**Assignment:** Find the string "Toggle" in the records and copy each line where it occurs.
--- Provided data ---
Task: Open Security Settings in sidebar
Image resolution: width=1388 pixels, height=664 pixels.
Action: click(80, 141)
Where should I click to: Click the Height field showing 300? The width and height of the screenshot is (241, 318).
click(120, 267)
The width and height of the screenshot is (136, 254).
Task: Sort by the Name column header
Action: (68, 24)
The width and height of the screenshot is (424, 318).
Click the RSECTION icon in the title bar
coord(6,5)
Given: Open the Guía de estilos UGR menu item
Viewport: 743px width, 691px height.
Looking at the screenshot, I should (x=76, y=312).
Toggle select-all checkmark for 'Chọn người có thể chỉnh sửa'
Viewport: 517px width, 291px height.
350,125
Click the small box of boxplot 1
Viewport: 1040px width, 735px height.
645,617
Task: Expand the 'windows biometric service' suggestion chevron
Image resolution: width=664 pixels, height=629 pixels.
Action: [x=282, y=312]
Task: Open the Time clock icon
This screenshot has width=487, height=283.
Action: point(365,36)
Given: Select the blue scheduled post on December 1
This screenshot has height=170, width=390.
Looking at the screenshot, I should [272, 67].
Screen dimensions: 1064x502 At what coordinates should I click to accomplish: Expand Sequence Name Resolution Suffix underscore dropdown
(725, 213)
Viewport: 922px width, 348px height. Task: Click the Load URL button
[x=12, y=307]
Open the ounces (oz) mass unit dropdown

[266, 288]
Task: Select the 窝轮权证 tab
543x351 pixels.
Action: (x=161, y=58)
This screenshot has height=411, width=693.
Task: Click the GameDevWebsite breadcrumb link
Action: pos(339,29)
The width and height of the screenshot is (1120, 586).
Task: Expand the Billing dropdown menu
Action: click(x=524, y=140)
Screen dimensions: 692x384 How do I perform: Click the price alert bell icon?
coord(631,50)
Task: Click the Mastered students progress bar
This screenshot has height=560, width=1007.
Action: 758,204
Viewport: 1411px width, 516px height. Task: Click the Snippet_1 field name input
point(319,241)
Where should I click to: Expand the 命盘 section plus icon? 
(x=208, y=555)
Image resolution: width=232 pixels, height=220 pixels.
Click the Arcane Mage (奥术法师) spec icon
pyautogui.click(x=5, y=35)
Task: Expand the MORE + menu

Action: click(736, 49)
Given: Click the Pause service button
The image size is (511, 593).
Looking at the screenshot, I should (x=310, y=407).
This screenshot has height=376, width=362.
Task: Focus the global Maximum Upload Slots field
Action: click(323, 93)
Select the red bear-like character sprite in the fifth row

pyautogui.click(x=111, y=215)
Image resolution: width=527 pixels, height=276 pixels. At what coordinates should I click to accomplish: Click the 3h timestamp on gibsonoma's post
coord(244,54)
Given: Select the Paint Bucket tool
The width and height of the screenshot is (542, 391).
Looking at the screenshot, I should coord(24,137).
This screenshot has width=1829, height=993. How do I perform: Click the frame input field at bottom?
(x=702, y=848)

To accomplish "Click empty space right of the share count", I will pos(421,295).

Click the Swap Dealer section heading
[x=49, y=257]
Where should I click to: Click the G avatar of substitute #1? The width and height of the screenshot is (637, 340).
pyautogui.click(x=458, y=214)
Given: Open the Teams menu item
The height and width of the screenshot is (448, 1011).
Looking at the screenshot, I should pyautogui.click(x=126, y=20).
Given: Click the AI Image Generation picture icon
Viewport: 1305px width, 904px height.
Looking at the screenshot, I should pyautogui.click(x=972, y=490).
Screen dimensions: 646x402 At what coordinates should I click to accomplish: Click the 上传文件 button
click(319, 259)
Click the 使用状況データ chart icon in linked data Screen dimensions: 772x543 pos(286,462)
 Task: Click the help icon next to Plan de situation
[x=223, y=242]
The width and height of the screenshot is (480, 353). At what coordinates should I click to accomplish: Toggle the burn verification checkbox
---
**Answer to this exercise:**
Toggle select-all checkmark for 'Chọn người có thể chỉnh sửa'
The width and height of the screenshot is (480, 353). At what coordinates should I click to accomplish: Toggle the burn verification checkbox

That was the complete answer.